The RO technique was initially developed for sounding planetary atmospheres and has aided NASA’s planetary exploration programs to Venus, Mars and the outer planets (Fjeldbo et al. 1971; Phinney and Anderson 1968; Bird et al. 1992). The technique has been applied to determine the structure of the Earth’s lower atmosphere and ionosphere (Hajj et al. 1994; Healy and Eyre 2000; Hardy et al. 1993; Hernandez-Pajares et al. 2000; Rocken et al. 1997) and to advance meteorological research (Cucurull et al. 2007; Le Marshall et al. 2010, 2012; Zhang et al. 2011).

Ionospheric RO retrievals and corrections remain a major challenge for the overall GPS RO technique. Atmosphere and ionosphere retrieval methods assume local spherical symmetry of the refractivity. The RO retrieval techniques fail to take into consideration the significant spatial and temporal variations in the ionospheric horizontal and vertical electron density gradients and the refractivity gradients in the lower atmosphere. At present, retrieval techniques do not take into account the birefringence effects on the signals in the ionosphere caused by the Earth’s magnetic field.

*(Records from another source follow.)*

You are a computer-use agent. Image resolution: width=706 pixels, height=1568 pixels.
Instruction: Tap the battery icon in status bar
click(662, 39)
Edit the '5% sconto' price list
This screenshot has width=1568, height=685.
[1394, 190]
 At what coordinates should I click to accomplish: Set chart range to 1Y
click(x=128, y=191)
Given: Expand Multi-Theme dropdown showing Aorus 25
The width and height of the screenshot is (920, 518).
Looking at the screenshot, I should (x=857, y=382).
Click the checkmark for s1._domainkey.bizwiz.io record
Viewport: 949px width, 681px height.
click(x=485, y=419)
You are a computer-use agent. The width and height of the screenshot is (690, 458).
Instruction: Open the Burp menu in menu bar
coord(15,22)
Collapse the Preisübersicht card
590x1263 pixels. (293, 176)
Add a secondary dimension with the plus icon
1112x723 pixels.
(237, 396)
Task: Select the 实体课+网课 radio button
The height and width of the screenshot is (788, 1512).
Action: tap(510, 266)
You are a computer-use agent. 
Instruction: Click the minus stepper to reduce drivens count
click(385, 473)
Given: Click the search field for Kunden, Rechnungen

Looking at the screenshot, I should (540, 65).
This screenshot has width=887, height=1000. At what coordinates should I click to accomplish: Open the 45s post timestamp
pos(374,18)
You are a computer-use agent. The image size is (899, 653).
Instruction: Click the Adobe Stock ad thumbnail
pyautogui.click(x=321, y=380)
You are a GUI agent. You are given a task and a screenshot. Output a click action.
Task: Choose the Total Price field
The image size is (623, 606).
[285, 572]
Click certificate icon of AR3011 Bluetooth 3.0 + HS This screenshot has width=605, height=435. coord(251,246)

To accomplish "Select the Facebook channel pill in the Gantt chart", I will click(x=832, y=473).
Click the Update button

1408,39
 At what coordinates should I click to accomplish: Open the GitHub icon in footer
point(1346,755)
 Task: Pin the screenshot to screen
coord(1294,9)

The ionosphere is the region of the Earth’s upper atmosphere located at altitudes between 60 and 1,500 km and is normally considered as the transition zone between our atmosphere and outer space, its primary source of ionization is incident ultra violet solar radiation. The ionosphere is highly dynamic and the study of “space weather” or “space climate” refers to the ionosphere’s important connection to the Earth’s atmosphere and its dynamic nature. The ionosphere thickens, changes its density, and supports a wide range of traveling disturbances, generated by the flux of incident ionizing solar radiation. The dynamic nature of the ionosphere is apparent on timescales of minutes and hours, as well as diurnally and seasonally. Some of the major features of the ionosphere are the ionospheric electron density layers, equatorial anomaly, troughs of ionization and a range of traveling ionospheric disturbances.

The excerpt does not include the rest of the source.